▶ **Text extract**:
>>

The desire materialised sooner than it might have done, because Arthur Chamberlain, whom we had met when we were sharing a house in Scotland with the Wilkies (wife and daughters of the famous Melbourne doctor), wrote letters, which would brook no refusal, for us to come and join him at Heidelberg, where he was now a student, for the Quincentenary of the Heidelberg University.

Before we went abroad we had a foretaste of the many pilgrimages to archæological paradises which we were to make. We spent six weeks at Canterbury, peculiarly delightful to me, because my family have been landowners in East Kent from time immemorial, which made the neighbourhood of Canterbury full of landmarks for me, and Canterbury is, after Oxford, fuller of the Middle Ages than any town in England. Here, having the run of the Cathedral library given me by its curator, Dr. Shepherd (I hope I have spelt his name right), I commenced my studies of Edward, the Black Prince—the local hero, who lies buried in the Cathedral. This led to my writing the most ambitious of my poems, “Edward, the Black Prince.” I wrote it among the ruins of the old Cathedral Monastery at Canterbury, and the first edition was printed in the Piazza of Santa Croce at Florence.

At Heidelberg, living for economy in a delightful pension kept by Miss Abraham, who had been the Kaiser’s English governess, we met the set who pass their years in wandering from one pension to another on the Continent. Our immediate future was marked out for us. One family booked us for a favourite pension at Zurich, another for Lucerne, another for Lugano, another for Florence, another for Rome, another for Castellamare di-Stabia below Pompeii.

<<

▶ **Material provided**:
>>

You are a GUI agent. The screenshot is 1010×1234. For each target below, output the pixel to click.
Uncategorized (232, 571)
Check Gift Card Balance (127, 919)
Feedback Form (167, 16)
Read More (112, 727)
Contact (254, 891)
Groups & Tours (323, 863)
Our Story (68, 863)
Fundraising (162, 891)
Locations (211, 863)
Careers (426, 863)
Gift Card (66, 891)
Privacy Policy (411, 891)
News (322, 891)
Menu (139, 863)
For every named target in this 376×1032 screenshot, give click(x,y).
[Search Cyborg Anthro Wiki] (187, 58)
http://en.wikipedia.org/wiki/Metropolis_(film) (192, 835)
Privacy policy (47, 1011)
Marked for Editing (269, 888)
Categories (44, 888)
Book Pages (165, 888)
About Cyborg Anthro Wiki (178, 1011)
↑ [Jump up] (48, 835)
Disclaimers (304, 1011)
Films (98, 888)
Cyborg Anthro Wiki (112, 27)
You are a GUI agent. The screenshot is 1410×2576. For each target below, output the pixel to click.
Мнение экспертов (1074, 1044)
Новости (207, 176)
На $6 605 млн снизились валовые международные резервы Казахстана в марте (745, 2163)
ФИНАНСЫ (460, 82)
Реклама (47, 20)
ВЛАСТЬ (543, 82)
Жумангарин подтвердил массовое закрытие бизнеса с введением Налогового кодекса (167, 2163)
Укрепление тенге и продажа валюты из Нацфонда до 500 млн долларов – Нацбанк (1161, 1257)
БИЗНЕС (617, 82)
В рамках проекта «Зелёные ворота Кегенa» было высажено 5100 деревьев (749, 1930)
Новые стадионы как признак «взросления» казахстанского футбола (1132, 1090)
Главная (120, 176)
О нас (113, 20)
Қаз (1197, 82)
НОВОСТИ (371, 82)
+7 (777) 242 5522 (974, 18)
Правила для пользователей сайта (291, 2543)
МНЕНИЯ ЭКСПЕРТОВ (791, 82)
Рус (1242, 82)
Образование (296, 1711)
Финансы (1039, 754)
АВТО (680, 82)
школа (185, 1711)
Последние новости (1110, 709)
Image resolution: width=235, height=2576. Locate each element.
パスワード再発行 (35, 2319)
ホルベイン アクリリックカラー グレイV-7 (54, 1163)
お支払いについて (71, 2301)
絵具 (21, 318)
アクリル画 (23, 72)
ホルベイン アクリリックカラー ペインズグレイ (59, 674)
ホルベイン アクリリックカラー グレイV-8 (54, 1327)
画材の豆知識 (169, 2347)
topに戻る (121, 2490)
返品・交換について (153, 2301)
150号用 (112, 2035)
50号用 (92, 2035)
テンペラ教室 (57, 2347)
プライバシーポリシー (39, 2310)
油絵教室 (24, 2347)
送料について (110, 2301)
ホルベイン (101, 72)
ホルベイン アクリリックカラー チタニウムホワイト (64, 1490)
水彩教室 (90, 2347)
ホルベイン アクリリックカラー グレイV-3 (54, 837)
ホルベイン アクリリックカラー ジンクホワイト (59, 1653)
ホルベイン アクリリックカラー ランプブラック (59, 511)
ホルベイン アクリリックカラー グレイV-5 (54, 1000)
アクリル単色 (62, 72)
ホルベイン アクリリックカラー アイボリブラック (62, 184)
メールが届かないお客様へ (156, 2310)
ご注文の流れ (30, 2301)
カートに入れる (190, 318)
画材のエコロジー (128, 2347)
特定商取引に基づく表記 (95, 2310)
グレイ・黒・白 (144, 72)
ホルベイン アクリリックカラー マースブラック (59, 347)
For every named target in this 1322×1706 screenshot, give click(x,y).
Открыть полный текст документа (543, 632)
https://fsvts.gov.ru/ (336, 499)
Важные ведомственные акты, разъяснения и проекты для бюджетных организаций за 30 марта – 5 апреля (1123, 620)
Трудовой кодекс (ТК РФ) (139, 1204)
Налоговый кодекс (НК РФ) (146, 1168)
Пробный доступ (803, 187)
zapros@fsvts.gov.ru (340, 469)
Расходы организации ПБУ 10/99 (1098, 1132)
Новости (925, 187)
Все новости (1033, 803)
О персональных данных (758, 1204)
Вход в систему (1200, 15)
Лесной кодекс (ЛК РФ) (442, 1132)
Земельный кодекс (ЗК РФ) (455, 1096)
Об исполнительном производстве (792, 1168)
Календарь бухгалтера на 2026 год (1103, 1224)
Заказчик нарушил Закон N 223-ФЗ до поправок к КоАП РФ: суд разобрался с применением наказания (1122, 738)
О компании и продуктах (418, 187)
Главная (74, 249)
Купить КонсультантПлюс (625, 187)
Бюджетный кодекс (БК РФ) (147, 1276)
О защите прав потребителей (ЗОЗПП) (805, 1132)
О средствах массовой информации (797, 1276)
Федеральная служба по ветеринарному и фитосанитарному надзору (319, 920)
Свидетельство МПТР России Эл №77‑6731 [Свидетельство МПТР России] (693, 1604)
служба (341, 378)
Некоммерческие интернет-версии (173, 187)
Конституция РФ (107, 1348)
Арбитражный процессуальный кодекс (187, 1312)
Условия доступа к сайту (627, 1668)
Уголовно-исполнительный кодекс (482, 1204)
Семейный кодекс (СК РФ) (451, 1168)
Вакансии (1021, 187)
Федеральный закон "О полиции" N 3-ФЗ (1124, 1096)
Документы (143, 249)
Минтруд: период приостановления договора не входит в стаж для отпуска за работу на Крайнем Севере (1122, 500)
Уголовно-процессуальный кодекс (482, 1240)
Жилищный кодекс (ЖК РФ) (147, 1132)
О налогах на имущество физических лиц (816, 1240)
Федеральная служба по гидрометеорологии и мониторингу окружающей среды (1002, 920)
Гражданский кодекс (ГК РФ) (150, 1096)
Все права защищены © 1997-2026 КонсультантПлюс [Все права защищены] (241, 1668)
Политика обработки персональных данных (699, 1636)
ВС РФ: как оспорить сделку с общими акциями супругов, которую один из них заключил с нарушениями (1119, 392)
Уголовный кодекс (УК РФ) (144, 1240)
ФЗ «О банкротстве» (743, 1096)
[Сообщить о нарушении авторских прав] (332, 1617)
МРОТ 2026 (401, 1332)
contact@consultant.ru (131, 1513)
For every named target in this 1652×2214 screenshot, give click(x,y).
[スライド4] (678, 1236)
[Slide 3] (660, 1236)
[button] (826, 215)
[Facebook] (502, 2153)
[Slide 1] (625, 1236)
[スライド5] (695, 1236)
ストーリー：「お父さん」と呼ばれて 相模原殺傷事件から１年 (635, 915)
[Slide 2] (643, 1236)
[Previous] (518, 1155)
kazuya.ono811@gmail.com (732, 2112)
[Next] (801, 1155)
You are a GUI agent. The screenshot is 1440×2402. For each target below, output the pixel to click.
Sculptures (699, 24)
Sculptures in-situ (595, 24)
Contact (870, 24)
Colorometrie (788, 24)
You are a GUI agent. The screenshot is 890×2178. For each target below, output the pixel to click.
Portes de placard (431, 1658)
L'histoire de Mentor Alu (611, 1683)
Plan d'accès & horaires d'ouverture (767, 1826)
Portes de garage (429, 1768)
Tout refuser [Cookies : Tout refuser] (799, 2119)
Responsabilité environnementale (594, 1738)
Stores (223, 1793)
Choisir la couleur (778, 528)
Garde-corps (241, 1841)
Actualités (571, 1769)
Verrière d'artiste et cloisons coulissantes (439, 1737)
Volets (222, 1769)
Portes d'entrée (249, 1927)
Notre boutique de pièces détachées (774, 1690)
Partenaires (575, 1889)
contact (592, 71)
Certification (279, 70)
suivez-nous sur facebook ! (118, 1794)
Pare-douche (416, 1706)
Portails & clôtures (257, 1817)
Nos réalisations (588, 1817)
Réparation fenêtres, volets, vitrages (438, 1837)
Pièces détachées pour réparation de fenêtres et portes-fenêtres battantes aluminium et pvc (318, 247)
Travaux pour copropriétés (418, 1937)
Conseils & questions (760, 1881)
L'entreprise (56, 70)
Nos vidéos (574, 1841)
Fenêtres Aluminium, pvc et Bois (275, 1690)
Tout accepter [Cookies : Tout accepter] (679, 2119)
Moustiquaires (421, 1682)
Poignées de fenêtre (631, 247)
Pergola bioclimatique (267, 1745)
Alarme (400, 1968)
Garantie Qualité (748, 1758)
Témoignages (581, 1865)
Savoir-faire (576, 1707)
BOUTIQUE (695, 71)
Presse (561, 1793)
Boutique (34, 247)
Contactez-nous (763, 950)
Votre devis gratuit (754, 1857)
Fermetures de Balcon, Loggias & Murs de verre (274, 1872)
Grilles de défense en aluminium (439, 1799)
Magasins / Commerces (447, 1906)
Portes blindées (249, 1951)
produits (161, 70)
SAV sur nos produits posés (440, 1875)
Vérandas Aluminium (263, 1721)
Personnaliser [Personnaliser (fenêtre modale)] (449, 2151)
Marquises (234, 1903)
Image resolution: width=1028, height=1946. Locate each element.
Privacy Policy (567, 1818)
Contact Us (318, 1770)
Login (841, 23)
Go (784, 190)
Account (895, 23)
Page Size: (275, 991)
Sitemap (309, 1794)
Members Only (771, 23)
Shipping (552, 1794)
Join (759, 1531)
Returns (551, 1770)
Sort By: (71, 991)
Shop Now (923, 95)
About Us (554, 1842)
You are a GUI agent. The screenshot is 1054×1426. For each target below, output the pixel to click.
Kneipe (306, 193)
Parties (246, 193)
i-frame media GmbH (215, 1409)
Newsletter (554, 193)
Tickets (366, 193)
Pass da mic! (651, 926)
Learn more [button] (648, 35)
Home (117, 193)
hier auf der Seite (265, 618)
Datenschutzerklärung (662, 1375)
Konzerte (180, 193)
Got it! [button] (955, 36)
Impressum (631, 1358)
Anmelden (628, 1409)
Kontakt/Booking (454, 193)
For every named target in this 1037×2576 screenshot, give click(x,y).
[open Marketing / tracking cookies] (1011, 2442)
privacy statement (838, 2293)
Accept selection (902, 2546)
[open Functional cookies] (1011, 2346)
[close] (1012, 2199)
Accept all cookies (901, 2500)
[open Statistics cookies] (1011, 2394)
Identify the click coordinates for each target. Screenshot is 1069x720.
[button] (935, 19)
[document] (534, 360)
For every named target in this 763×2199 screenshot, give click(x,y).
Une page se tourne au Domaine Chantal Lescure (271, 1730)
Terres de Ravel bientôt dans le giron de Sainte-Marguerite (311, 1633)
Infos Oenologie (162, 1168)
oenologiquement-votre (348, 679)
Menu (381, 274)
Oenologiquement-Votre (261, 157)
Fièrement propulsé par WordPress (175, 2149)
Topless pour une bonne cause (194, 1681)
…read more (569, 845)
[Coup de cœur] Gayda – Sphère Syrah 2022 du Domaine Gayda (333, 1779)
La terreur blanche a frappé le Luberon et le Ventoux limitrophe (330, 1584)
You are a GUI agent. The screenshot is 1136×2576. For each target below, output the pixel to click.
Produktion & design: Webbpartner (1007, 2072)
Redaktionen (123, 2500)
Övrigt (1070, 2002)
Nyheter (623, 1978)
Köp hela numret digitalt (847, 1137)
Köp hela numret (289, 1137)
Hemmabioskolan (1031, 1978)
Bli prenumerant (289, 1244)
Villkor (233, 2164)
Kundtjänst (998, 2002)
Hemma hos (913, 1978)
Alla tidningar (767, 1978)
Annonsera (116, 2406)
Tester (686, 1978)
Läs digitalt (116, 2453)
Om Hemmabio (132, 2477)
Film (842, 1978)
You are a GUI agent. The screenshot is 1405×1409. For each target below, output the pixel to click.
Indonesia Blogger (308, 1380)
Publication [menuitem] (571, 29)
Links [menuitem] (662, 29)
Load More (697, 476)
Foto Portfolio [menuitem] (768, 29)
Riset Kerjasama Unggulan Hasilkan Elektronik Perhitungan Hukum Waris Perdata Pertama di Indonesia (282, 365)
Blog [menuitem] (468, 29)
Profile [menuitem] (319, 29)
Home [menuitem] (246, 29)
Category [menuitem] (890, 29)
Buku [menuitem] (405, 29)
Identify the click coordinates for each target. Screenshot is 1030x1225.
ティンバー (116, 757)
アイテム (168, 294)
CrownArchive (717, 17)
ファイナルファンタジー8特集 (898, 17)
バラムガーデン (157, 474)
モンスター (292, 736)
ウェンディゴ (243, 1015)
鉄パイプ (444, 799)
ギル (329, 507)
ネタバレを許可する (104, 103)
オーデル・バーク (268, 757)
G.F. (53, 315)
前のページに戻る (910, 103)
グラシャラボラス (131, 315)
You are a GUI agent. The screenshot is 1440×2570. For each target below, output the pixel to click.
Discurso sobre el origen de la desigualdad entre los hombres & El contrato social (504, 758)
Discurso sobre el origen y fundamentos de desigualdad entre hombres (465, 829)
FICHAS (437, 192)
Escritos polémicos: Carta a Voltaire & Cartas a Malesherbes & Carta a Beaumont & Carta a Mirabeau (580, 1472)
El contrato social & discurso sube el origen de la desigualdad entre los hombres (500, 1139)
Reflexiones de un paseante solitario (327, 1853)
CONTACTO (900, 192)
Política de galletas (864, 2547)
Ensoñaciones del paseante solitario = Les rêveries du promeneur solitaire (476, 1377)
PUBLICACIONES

<<

▶ **Exercise set**:
**A.** In the memoir excerpt about Canterbury and Heidelberg, who kept the Heidelberg pension where the writer lived, and what had she once been?
**B.** Pick up the memoir excerpt about Canterbury and Heidelberg after its final sentence and continue it.

▶ **Answers**:
**A.** Miss Abraham kept it; she had been the Kaiser's English governess.

**B.**
And so we began the great trek. We summered at Heidelberg. Autumn in Switzerland was perfectly beautiful, but the two or three months which we spent in Florence formed one of the turning-points of my life. It was there that we found a pension, which called itself an hotel, replete with the atmosphere and charm and the little luxuries which Italy knows so well how to give for seven francs a day. There we met people who came to Florence year after year, and knew every picture, almost every stone, in it—almost every ounce of pleasure which was to be got out of it. They initiated us, in fact, into Florence, which was more of an education than anything in the world.

Florence is Renaissance in architecture, Gothic in feeling. Its inhabitants, native and foreign, live in the past. It was here that I, born with a passion for realising the Middle Ages, acquired the undying desires which have taken me back so often and for such long periods, and have inspired me to write so many books about Italy and Sicily. From the very beginning I plunged into the life of Florence and the study of things Italian with extraordinary zest.

Going on to Rome for a month or two inspired me with the same feeling for the classics as Florence had inspired in me for the Middle Ages.

I own that, when I was persuaded to go on from Rome to Castellamare, I did so with certain misgivings. There did not seem to be the same chances in it. We were going to a villa outside the town, whose sole attraction seemed to be that it was six miles from Pompeii.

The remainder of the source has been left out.